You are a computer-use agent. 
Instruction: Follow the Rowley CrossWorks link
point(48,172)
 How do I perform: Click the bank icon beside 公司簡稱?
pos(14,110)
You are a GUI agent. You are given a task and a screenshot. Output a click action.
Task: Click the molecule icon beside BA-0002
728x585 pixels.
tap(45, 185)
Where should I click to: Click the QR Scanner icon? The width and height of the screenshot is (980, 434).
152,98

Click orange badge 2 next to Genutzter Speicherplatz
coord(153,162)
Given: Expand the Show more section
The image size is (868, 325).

...

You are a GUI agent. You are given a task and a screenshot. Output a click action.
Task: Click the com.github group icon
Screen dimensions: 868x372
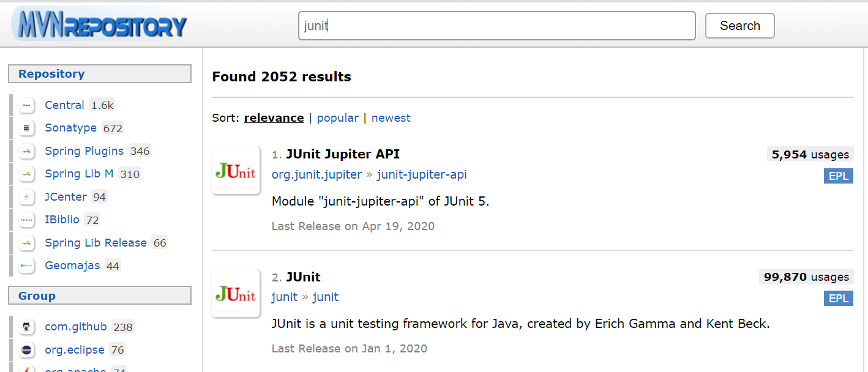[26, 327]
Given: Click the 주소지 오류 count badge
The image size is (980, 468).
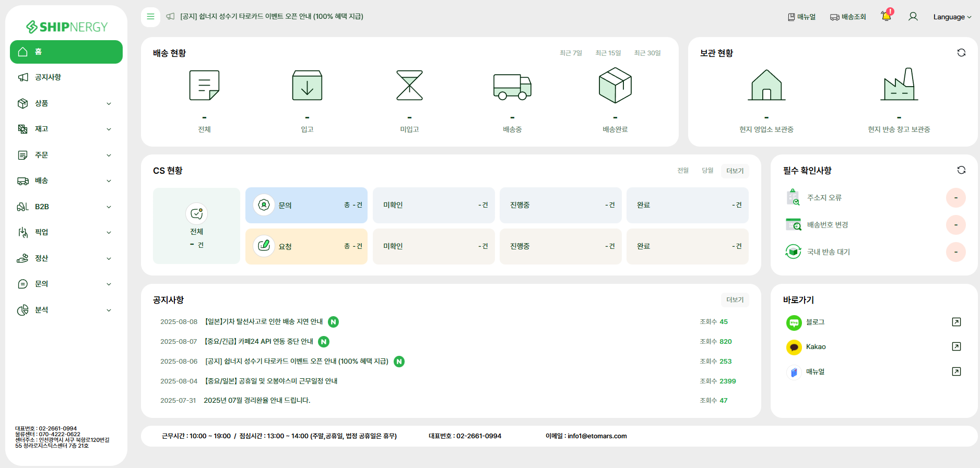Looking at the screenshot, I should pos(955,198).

Task details: Take the lines above from the one containing "You are a computer-use agent." down to the one containing "The image size is (868, 325).", and transcribe them exactly, both ends included.

Solution for this problem:
You are a computer-use agent. 
Instruction: Follow the Rowley CrossWorks link
point(48,172)
 How do I perform: Click the bank icon beside 公司簡稱?
pos(14,110)
You are a GUI agent. You are given a task and a screenshot. Output a click action.
Task: Click the molecule icon beside BA-0002
728x585 pixels.
tap(45, 185)
Where should I click to: Click the QR Scanner icon? The width and height of the screenshot is (980, 434).
152,98

Click orange badge 2 next to Genutzter Speicherplatz
coord(153,162)
Given: Expand the Show more section
The image size is (868, 325).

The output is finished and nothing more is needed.